After a hearty breakfast I bids me family “ooday” and heads off into the cold grey dawn, prong in hand, with me sheepdog by me side. Then, with little more than the honest sweat of my brow, I do my bit for Queen and country producin’ lamb, beef, pork, potatoes and grain till dusk.
What could be better? But then last week I was sat in the copper tub in front of the open range with me wife scrubbin’ the grime from me achin’ back after a long day in the field an’ I made a terrible mistake. I reads one of them newspapers.
“Confound them boffins at the World Health Organisation!” I hollered so loud and unexpected it made me wife drop the carbolic soap. “They do reckon eatin’ red meat might give yer cancer!

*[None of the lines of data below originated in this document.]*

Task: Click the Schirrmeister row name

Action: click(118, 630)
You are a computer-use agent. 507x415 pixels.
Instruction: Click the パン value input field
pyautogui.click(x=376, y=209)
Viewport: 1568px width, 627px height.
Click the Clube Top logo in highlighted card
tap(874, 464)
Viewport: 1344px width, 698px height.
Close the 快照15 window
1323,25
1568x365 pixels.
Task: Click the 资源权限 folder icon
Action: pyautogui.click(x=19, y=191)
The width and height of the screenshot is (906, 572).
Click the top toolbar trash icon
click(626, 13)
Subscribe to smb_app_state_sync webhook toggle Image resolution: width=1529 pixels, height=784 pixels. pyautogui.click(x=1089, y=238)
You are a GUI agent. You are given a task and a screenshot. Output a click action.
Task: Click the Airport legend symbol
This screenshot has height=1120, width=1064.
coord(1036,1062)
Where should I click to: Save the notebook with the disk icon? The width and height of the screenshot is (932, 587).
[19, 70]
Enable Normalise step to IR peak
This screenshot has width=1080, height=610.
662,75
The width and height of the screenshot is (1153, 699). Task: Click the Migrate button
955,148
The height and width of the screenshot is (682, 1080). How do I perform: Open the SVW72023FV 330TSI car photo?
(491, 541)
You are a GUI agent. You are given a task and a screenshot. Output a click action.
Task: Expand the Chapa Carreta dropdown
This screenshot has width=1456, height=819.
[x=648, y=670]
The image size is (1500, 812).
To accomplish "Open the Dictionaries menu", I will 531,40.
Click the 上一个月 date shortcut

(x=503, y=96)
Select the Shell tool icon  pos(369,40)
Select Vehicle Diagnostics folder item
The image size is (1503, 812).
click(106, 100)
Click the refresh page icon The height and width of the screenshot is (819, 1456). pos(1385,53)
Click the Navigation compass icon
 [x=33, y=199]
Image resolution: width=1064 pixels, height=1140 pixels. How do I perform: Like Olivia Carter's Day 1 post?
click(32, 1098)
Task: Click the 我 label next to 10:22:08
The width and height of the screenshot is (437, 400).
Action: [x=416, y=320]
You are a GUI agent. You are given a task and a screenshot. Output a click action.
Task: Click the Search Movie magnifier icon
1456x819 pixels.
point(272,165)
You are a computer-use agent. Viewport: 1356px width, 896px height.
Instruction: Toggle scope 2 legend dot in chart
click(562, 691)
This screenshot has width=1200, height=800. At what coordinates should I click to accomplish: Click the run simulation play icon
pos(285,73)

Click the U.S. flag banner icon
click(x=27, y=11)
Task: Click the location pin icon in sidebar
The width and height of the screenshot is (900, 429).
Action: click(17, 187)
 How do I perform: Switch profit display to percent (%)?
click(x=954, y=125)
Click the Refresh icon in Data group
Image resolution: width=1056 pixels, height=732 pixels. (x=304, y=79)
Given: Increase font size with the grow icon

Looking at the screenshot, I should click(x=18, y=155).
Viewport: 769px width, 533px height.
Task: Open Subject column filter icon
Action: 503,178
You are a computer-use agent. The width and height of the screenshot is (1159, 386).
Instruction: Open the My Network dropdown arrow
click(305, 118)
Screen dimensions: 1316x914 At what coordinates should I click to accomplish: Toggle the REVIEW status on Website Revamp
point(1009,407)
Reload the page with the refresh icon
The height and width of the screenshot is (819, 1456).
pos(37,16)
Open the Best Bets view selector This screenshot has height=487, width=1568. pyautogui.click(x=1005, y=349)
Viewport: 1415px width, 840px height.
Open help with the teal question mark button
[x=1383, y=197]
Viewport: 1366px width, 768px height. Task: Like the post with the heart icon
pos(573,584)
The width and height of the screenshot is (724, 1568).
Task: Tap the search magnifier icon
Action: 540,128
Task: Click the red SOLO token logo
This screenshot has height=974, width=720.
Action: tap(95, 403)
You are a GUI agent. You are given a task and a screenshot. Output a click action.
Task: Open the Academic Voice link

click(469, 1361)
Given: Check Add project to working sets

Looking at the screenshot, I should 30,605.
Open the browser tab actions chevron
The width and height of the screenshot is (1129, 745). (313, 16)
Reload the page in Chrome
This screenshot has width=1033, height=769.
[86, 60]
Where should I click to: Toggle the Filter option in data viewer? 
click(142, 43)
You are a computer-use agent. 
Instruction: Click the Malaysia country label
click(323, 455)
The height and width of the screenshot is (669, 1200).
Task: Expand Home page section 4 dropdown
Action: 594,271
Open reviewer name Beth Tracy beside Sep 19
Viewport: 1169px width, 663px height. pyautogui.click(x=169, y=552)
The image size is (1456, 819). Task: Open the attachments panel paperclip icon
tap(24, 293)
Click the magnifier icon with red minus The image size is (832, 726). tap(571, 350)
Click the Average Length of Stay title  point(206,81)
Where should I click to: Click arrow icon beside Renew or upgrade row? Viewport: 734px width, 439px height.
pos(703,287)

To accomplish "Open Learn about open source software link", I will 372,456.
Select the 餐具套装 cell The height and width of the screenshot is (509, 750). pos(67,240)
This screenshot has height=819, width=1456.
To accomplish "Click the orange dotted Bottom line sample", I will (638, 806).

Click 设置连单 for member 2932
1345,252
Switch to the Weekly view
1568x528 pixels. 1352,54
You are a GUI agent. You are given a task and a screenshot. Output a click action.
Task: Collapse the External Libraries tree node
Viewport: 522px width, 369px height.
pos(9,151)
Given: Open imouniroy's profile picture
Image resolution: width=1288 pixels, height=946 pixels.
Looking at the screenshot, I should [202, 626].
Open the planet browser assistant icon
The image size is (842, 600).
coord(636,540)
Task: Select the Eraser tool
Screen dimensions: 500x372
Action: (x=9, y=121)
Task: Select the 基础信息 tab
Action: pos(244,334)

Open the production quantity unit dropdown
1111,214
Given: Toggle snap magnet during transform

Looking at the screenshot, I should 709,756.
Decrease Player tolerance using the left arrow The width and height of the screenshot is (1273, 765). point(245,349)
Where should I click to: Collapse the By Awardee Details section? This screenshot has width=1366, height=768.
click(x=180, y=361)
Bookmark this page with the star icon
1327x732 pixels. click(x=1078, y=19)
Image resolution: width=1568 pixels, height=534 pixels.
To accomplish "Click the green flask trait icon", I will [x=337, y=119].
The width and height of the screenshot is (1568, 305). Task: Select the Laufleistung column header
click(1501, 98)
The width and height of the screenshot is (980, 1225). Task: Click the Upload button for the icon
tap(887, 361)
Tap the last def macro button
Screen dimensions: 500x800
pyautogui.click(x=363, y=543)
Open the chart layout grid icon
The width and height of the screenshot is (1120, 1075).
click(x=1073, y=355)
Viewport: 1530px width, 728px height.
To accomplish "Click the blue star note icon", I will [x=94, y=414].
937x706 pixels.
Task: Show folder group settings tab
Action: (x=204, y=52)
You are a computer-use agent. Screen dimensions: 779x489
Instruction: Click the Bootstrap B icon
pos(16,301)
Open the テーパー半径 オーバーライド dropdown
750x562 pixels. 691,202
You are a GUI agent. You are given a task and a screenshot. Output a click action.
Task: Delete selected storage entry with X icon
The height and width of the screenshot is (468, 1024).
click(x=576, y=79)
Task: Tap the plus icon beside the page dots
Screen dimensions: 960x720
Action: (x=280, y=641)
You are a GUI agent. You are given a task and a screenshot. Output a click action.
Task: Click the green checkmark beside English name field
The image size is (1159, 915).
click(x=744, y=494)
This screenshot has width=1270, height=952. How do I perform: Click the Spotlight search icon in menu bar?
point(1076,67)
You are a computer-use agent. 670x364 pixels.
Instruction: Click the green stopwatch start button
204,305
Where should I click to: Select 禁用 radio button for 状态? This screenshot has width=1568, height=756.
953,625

“Now, now don’t take on, dear,” said me wife. “Remember what the doctor told ye? Everthin’ in moderation, ‘e reckon. Provided ye don’t eat roast lamb for breakfast, lunch and dinner every day y’ll be fine. An’ provided yer eat five apples a day after yer six sausages and six rashers of bacon fer breakfast y’ll be right as rain.”
She be right enough, I guessed, but then I turned the page and there were more bad news. All my producin’ meat was turnin’ the climate warmer. Sounded alright to me at first – our cottage is freezin’ most of the year so a bit warmer would be welcome enough. But no, them brain boxes at “Chatham House thinktank” are sayin’ an ‘otter climate is “bad news.”
“Sussex is gonna be a desert!” I said in a panic. I shouted it so loud me wife now dropped the scrubbin’ brush. I told ‘er: “Says ‘ere that it ain’t me sweatin’ in the field that be warmin’ the world. No, it be to do with cattle, sheep and pigs fartin’ and burpin’. They says all that gas that comes out of both ends of them – that’s wot’s doin’ it. They says we should get rid of all our animals and the grain wot we feed them we should eat ourselves! And if we dunna, them’s bent on taxin’ us.”
My wife shook ‘er head again and took the newspaper away from me. “That be enough readin’ fer ye fer one day, Stephen. “Thinktank”? Who ever thought any sense sittin’ in a tank?” said she. “Them boffins wanna get out in the real world, I reckon.”
She put another log on the range and then filled me favourite clay pipe with Old Shag. She lit it for me with a taper made from them articles about cancer and hotter climate what were in the paper. “You enjoy a well earned smoke in that tub, me love, before some “tankthinker” tells yer that smokin’ be bad fer yer an’all. Imagine!”
We both ‘ad a good laugh at them dumb scientists that night, I tell ye!